Beowulf was constantly taking on spectacular and adventurous challenges. His uprising fame was beginning to strike jealousy into the soul of one of the King’s advisors, named Unferth. Unferth became so envious towards him that he taunted Beowulf relentlessly and mocked him one evening in Heorot Hall. Unferth told the whole hall how Beowulf had once lost a swimming competition against Breca, and how he would most likely lose to Grendel. With confidence, Beowulf deflects Unferth’s remarks and begins to tell the epic story of the swim match. Beowulf first describes the harsh conditions he had to face the entire match, telling Unferth about, “the long flow and pitch of the waves, the perishing cold…winds from the north tore [Breca and I] up” (Beowulf 545).
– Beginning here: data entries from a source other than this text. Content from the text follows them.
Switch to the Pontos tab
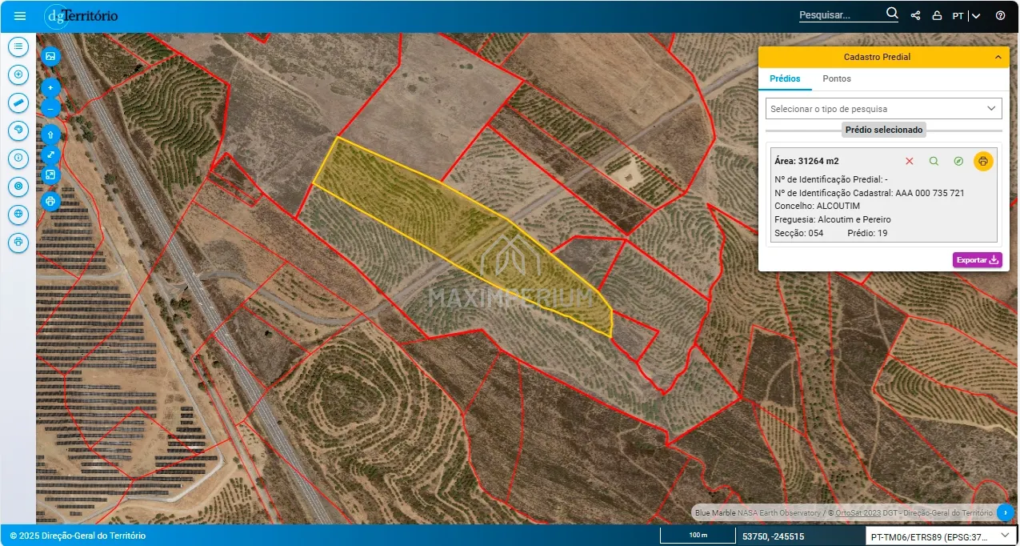 click(x=837, y=78)
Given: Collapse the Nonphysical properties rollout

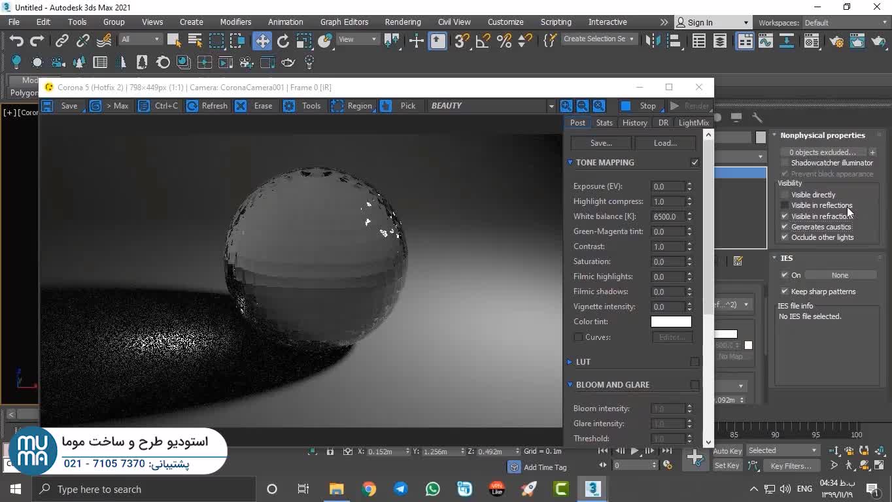Looking at the screenshot, I should pos(822,135).
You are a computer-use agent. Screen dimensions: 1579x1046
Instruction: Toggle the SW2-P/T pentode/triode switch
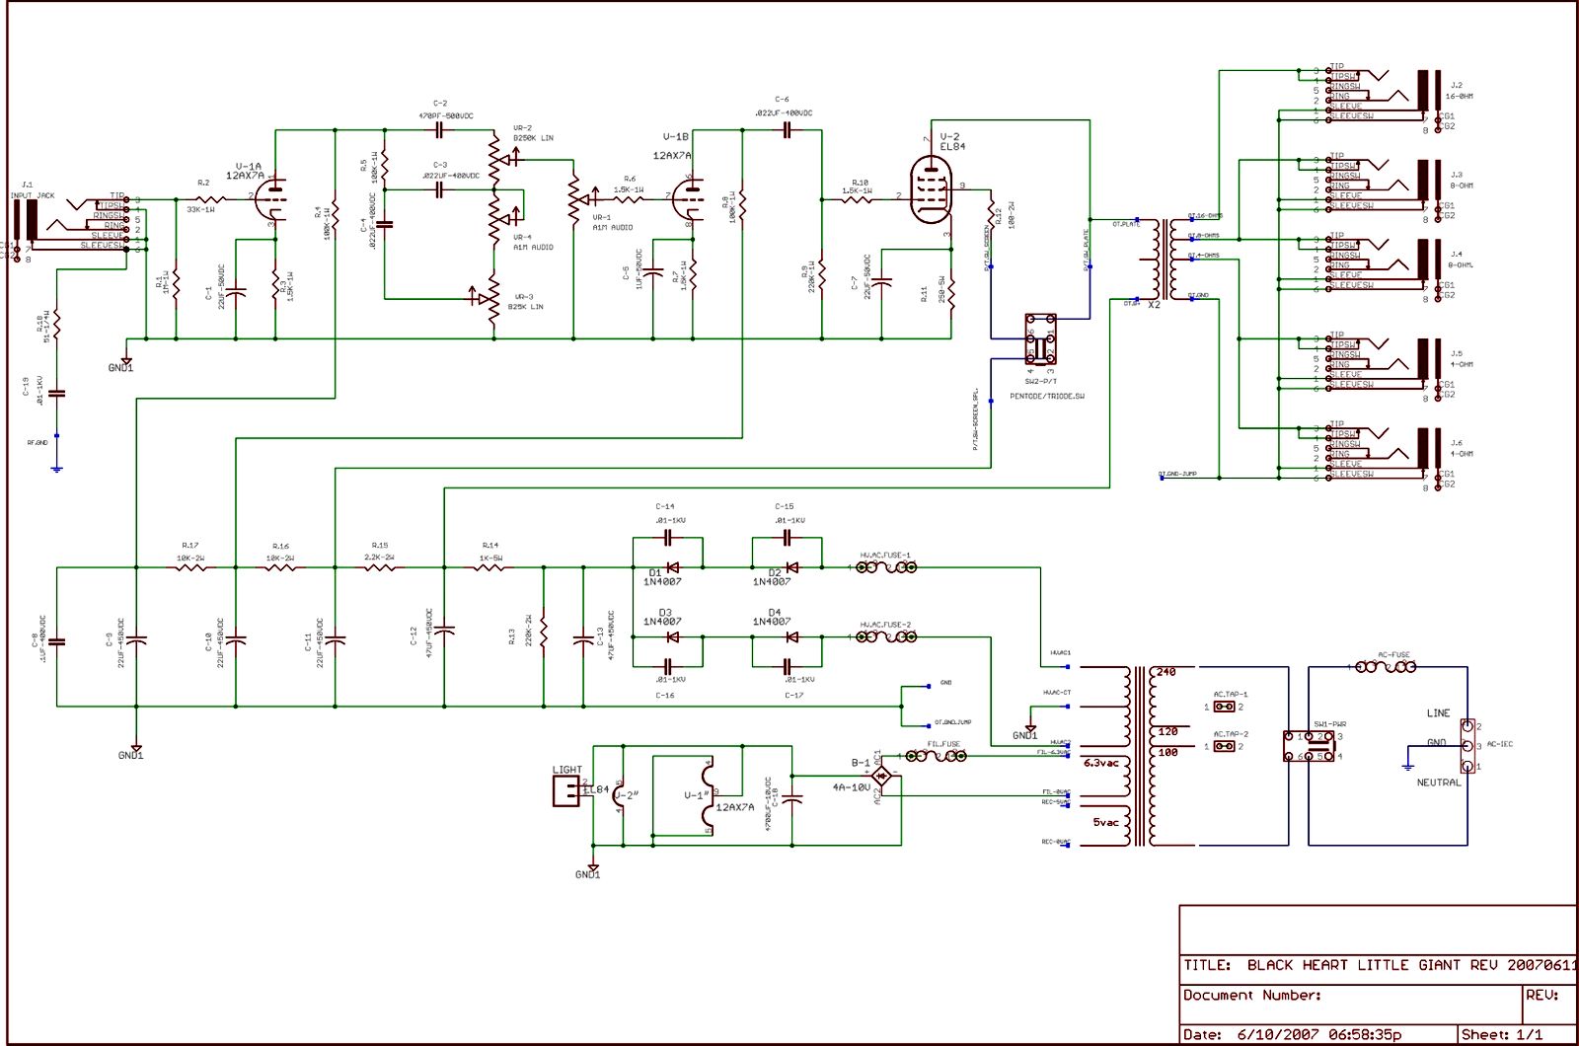[1040, 340]
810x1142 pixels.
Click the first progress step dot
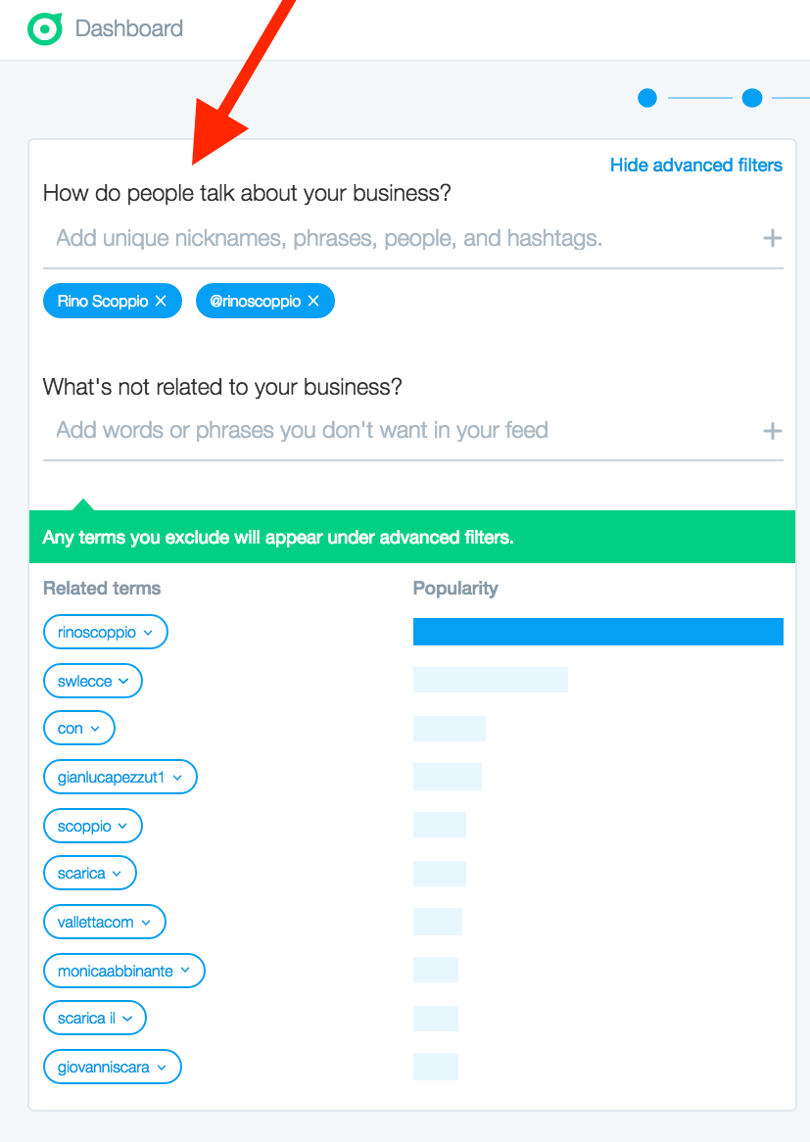coord(647,98)
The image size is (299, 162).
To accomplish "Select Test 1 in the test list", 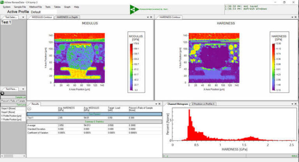I will point(6,23).
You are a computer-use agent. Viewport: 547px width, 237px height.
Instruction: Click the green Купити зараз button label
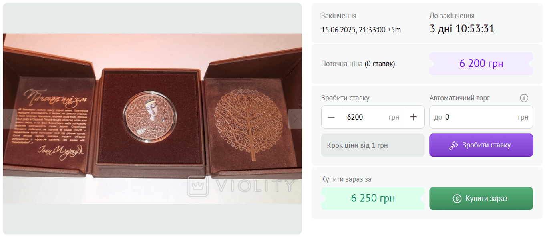point(486,199)
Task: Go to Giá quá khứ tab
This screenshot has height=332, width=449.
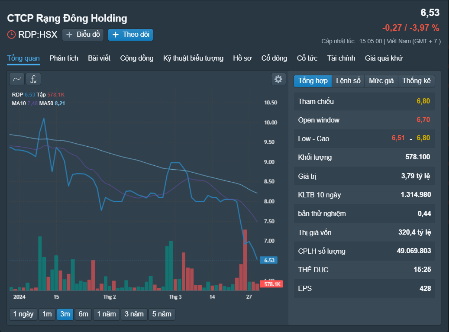Action: tap(384, 58)
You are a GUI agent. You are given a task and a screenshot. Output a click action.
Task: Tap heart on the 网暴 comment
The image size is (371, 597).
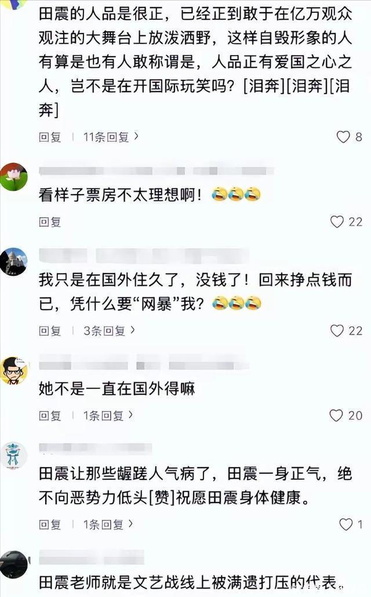[x=337, y=330]
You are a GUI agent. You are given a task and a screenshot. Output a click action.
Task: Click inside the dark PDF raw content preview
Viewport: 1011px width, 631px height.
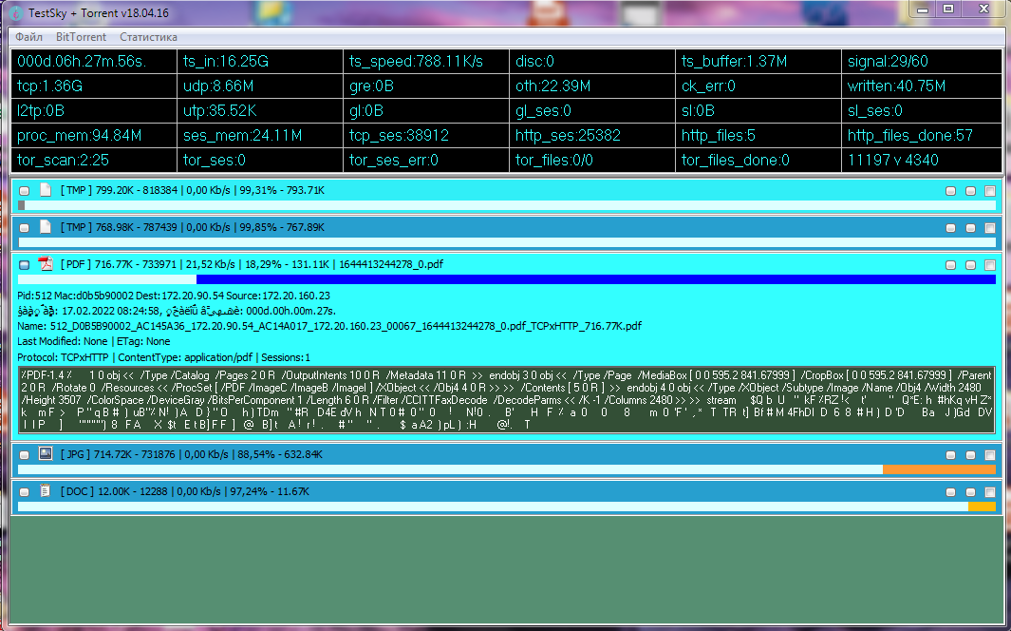(x=505, y=399)
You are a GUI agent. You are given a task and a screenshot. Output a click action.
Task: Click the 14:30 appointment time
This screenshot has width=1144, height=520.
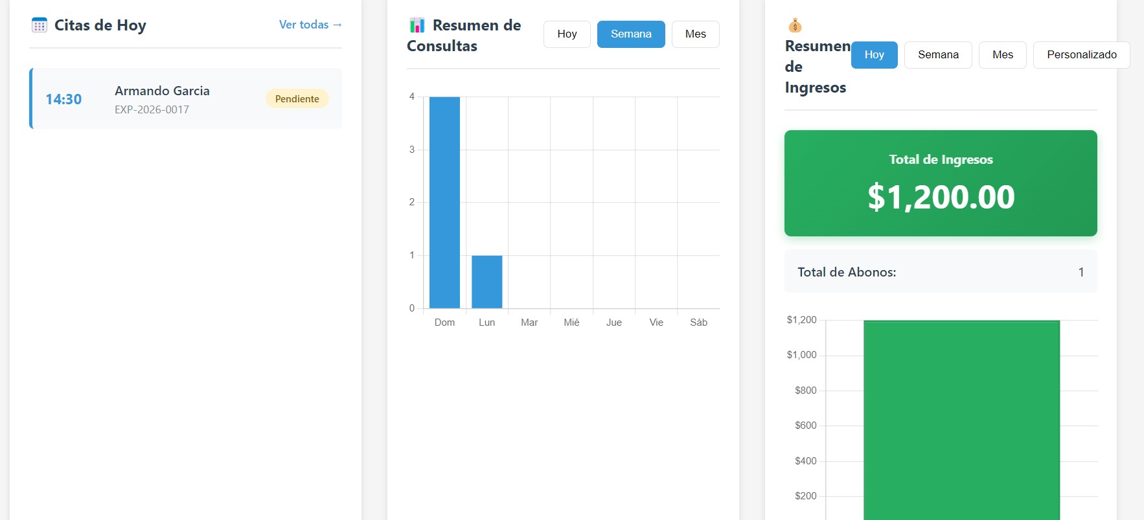(63, 99)
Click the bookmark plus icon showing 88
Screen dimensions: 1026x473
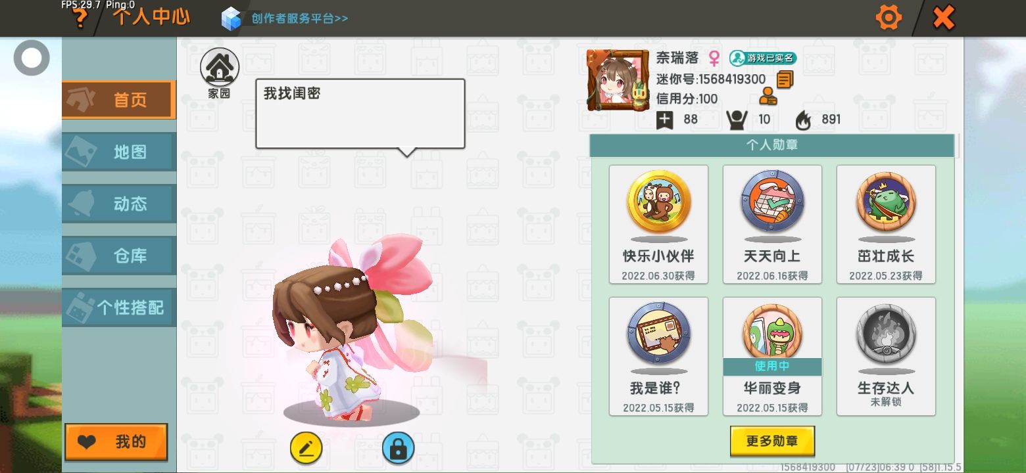coord(665,120)
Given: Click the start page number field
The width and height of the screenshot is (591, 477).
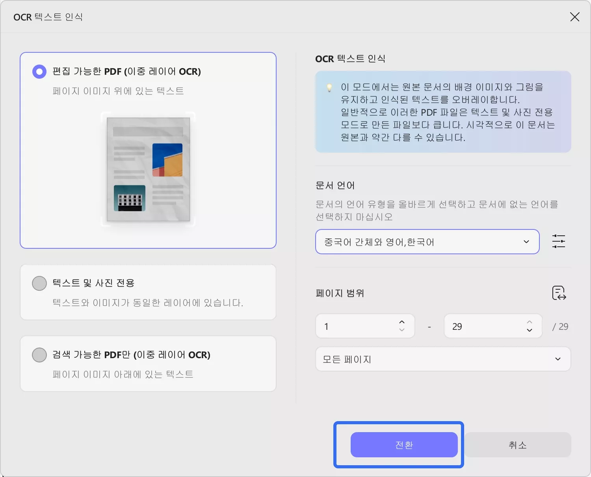Looking at the screenshot, I should 355,326.
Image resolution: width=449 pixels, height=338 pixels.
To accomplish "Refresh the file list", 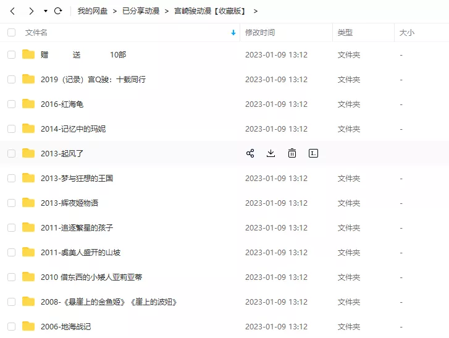I will 58,11.
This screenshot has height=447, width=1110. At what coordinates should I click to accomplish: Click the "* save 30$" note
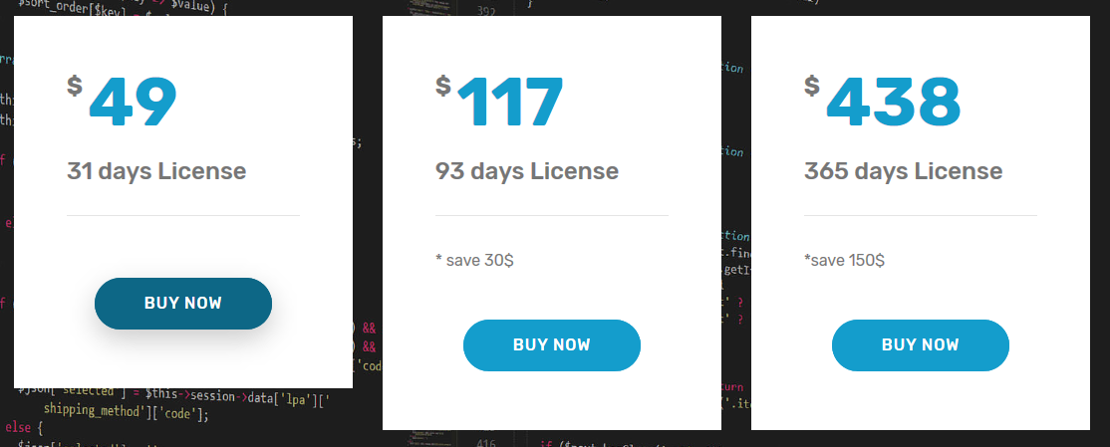(x=474, y=260)
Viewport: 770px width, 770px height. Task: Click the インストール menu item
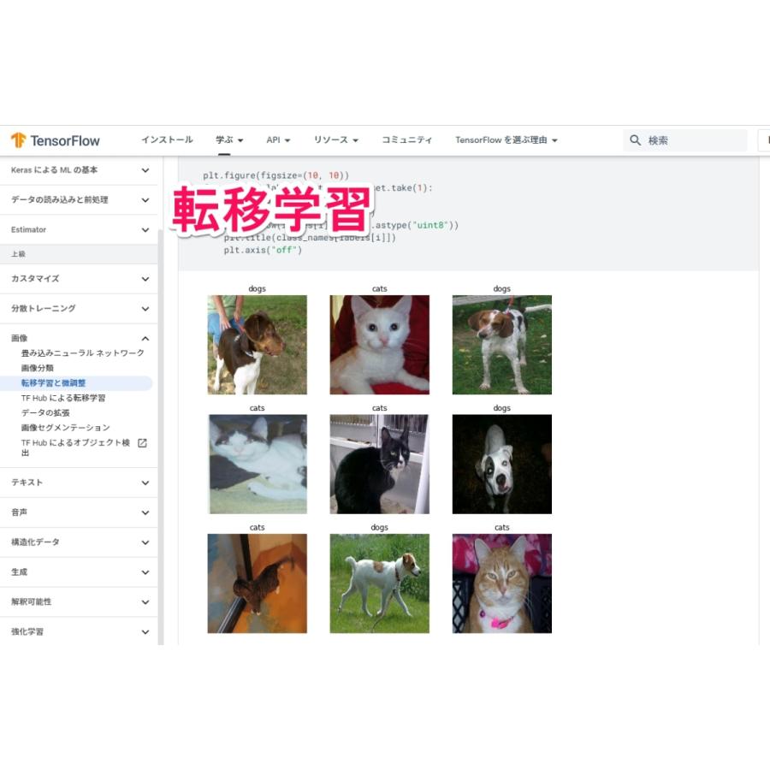pos(166,139)
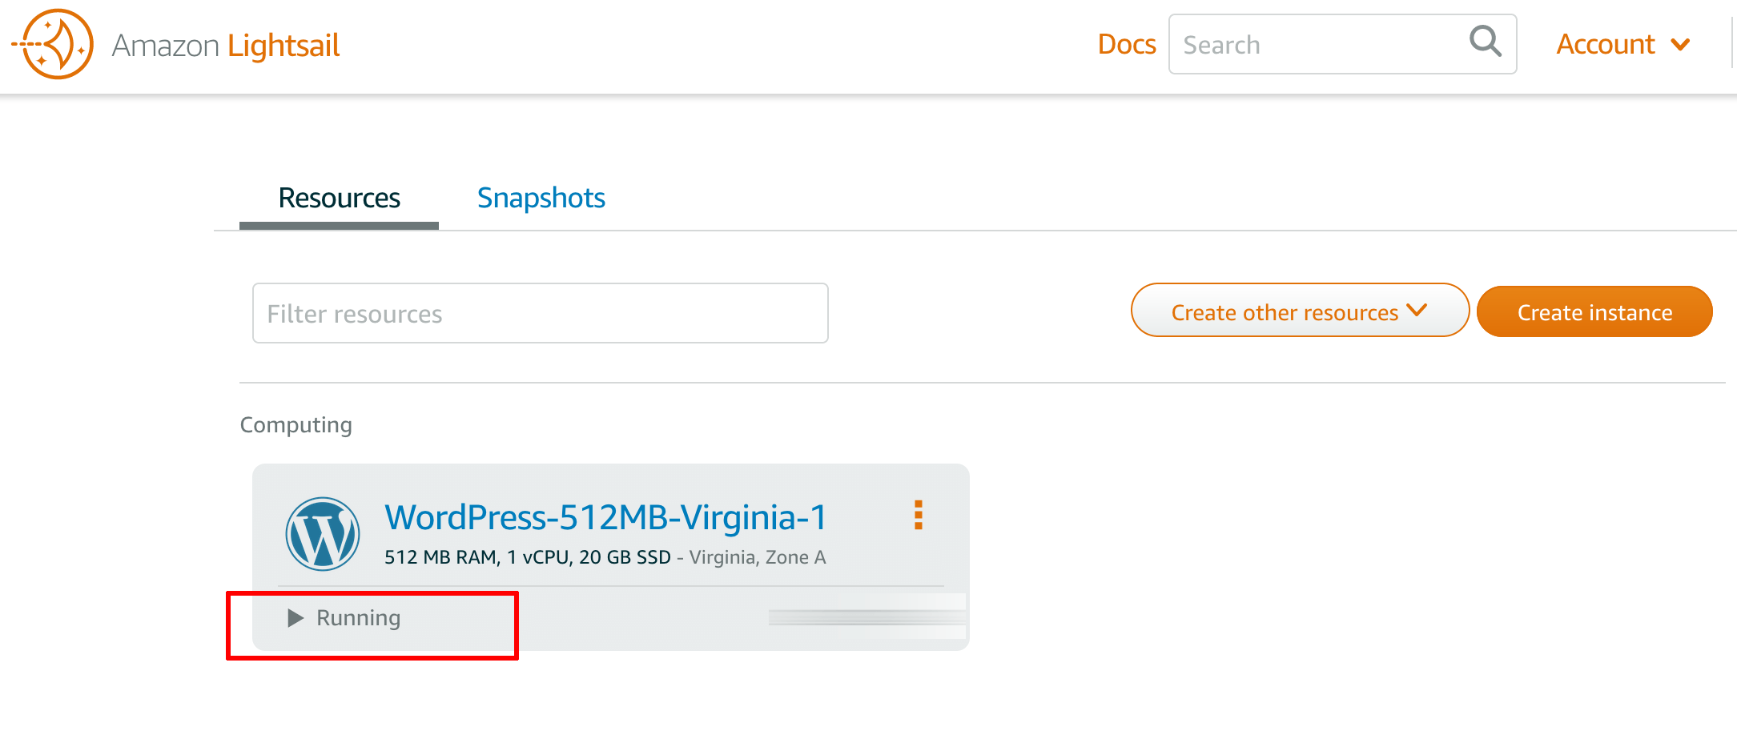Image resolution: width=1737 pixels, height=747 pixels.
Task: Open the WordPress-512MB-Virginia-1 instance link
Action: tap(605, 517)
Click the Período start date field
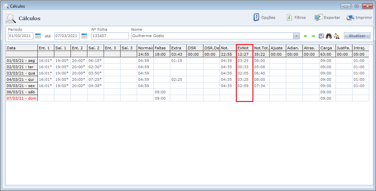This screenshot has height=191, width=376. click(x=21, y=36)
According to Beowulf, the match took place during a blistery, violent storm, making it much harder to swim. Since the battle was a dramatic scene and extremely strenuous, it is imperative to know the setting so the reader can recognize how heroic Beowulf really was. The setting of this battle would prove to Unferth how extremely thrilling the fight was.
Beowulf’s first battle would be the struggle that would prove to everyone how mighty he truly was. The title character heard about the wretched demon that was terrorizing the famous Heorot Hall and was determined to conquer...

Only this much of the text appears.